**Given entries**
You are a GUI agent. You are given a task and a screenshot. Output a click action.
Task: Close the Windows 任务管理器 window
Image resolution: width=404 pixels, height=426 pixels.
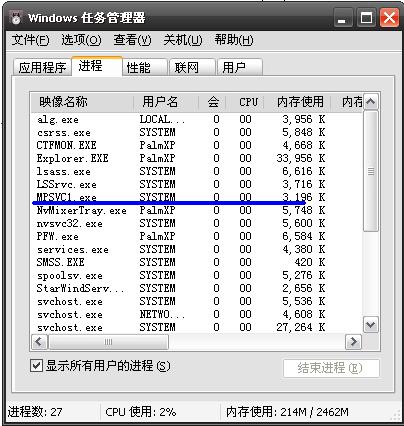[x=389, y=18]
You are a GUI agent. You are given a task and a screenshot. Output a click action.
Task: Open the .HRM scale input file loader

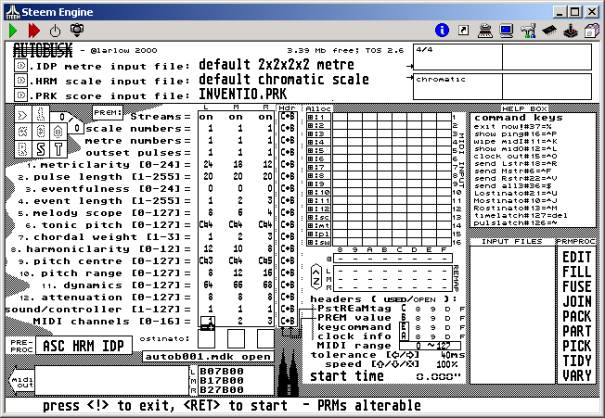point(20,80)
...
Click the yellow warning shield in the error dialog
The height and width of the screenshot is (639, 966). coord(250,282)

**What you have to do**
Write out the data above verbatim, from the line containing "Click the yellow" through the line containing "The height and", both lines included.

**Final result**
Click the yellow warning shield in the error dialog
The height and width of the screenshot is (639, 966). coord(250,282)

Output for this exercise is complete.